Por um instante, não houve casa, nem floresta, nem memória. Havia apenas uma sensação ampla, difícil de suportar: a consciência de Éden-9 tocando sua intenção sem destruí-la.

Sergey esperou acusação.

Recebeu dor.

Não a própria apenas.

A do solo queimado pelo marcador. A das raízes que recuaram. A dos organismos simbióticos assustados. A da comunidade recolhendo crianças para zonas de silêncio. A de um planeta que já vira máquinas chegarem com nomes técnicos para feridas antigas.

Ele tentou pedir desculpa.

Não havia boca.

Tentou formular relatório.

Não havia idioma.

Então fez a única coisa que restou.

Sentiu.

A dor de Éden não o perdoou.

Mas também não o expulsou.

Perdão podia encerrar uma história. Permanência obrigava a viver depois dela.

A voz de Naya voltou, agora mais perto:

— Sergey.

Ele abriu os olhos.

A primeira coisa que viu foi o teto vivo da enfermaria de Aurora Prime.

A segunda foi Naya.

A jovem estava ao lado dele, segurando suas mãos. Parecia cansada. Muito cansada. As marcas luminosas nos braços dela estavam mais fracas, e havia suor na testa. Por um instante, Sergey sentiu vergonha de ter exigido tanto de uma menina.

Não.

Não menina.

Naya era jovem, mas não era menor que ele naquele lugar.

— Você voltou — disse ela.

Sergey tentou falar.

A garganta estava seca.

Naya levou um copo aos lábios dele. A água tinha gosto de minerais e folhas.

Ele bebeu pouco.

O suficiente.

Do outro lado da sala, Sarah ainda estava inconsciente.

Roberta permanecia junto dela, as duas mãos fechadas ao redor de uma das mãos da capitã. Iara estava próxima. Samira falava pelo comunicador com voz dura. Sergey não conseguia ouvir tudo, mas ouviu o bastante para entender que Sarah ainda estava dentro de sua própria travessia.

Culpa de Calisto.

Ele sabia pouco sobre aquilo o bastante para compreender que alguns corredores eram piores do que campos de batalha.

Tentou se levantar.

Naya colocou a mão em seu peito.

— Ainda não.

O reflexo antigo quase o fez contestar.

Em vez disso, respirou e obedeceu. Não à autoridade, ao cuidado.
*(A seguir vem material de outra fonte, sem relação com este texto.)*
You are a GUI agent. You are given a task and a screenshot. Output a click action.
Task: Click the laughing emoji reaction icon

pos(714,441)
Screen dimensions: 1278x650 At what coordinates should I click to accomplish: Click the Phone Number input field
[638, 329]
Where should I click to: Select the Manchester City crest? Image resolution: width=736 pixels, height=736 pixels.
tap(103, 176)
— O marcador? — perguntou, a voz rouca.

— Contido.

— O Vega?

— Preso. Inteiro.

— A comunidade?

Naya olhou para ele por um instante.

— Ferida. Estável.

Sergey fechou os olhos.

A palavra ferida ficou dentro dele.

— Eu pensei que estava construindo uma saída.

Naya não respondeu.

Ele abriu os olhos.

— Mas era uma cerca.

A jovem inclinou a cabeça.

Não parecia satisfeita.

Parecia triste.

— Sim.

Sergey aceitou a palavra.

Sim.

Sem justificativa.

Sem defesa.

Sem relatório anexado.

Ele virou o rosto para a direção de Roberta.

Ela o olhava agora.

O rosto dela estava marcado por exaustão, medo e algo que talvez fosse raiva suspensa por falta de espaço. Sergey não a culpava. Não sabia se algum dia ela o perdoaria. Não sabia se deveria esperar isso.
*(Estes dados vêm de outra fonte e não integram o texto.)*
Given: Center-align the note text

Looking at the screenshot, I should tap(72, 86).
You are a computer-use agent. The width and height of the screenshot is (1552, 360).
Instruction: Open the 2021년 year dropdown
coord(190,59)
— Doutora Almeida — disse ele.

Roberta sustentou seu olhar.

— Não agora.

A resposta foi baixa.

Firme.

Ele assentiu.

Não agora.

Pela primeira vez, não tentou forçar a passagem.

Olhou para Sarah.

— Ela vai voltar?

Roberta apertou a mão da capitã.

— Vai.

A resposta não parecia certeza científica.

Parecia vontade.

E, em Éden-9, Sergey começava a entender que algumas vontades eram forças reais, ainda que não bastassem sozinhas.

Iara aproximou-se dele.

— Você atravessou a primeira camada.

Sergey riu sem humor. A garganta doeu.

— Haverá mais?

— Sempre há.

— Ótimo.

Naya quase sorriu.

— Você está aprendendo humor com Mei.

— Deus me livre.

Roberta soltou um som mínimo.

Não foi riso completo.

Mas foi algo.

Sergey fechou os olhos por um segundo, cansado demais para sustentar mais mundo. Quando os abriu, Sarah se moveu.
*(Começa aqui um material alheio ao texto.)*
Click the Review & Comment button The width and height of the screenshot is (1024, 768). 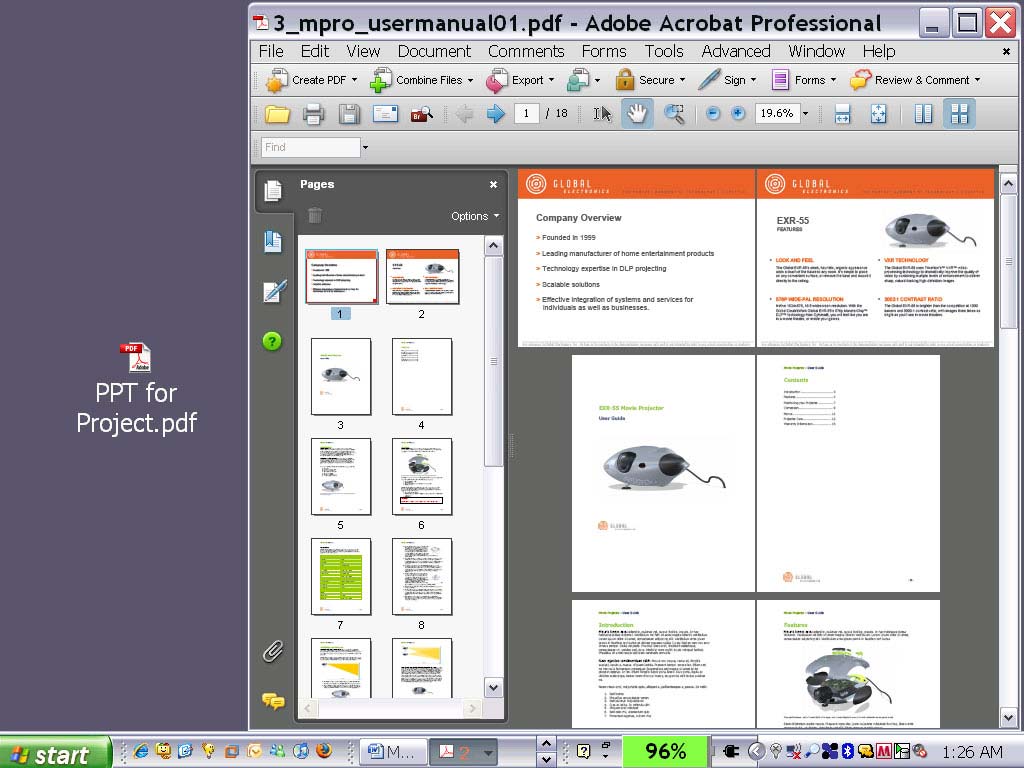tap(915, 80)
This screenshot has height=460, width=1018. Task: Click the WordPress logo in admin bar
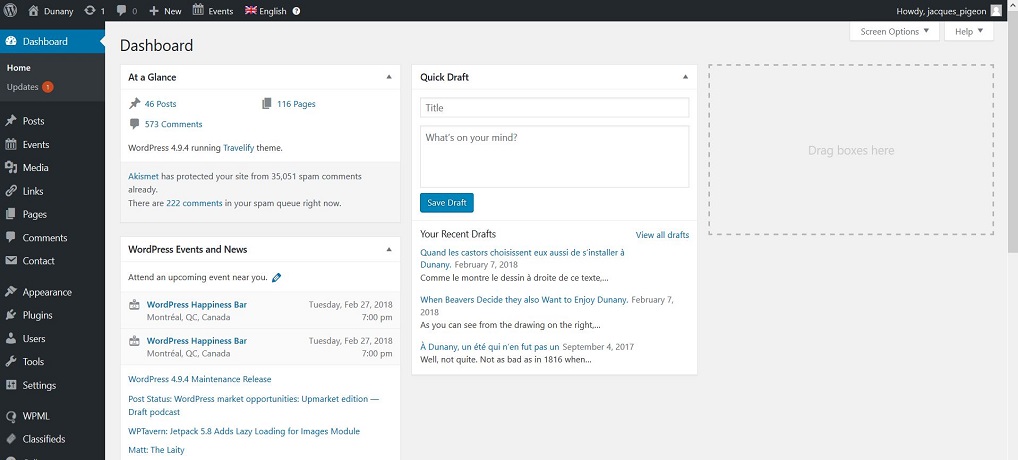pyautogui.click(x=10, y=11)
Todos se voltaram para ela.

A luz prateada ao redor da capitã começou a mudar. O rosto dela, antes preso em sofrimento profundo, suavizou quase nada. Uma lágrima escorreu pela lateral da têmpora.

Roberta aproximou-se.

— Sarah?

Sergey prendeu a respiração. Naya segurou sua mão de novo, não por contenção, mas por lembrança, ele estava ali, em Éden-9, na comunidade que ferira, na missão que quase comprometera, perto da capitã que talvez carregasse uma ordem tão perigosa quanto sua cerca e, pela primeira vez em muito tempo, Sergey não procurou um protocolo antes de sentir medo.

Apenas sentiu.

E ficou.

Porque talvez coragem, a verdadeira, começasse exatamente ali: não avançar, não cercar, não comandar.

Ficar diante do que se quebrou e esperar sem transformar a espera em arma.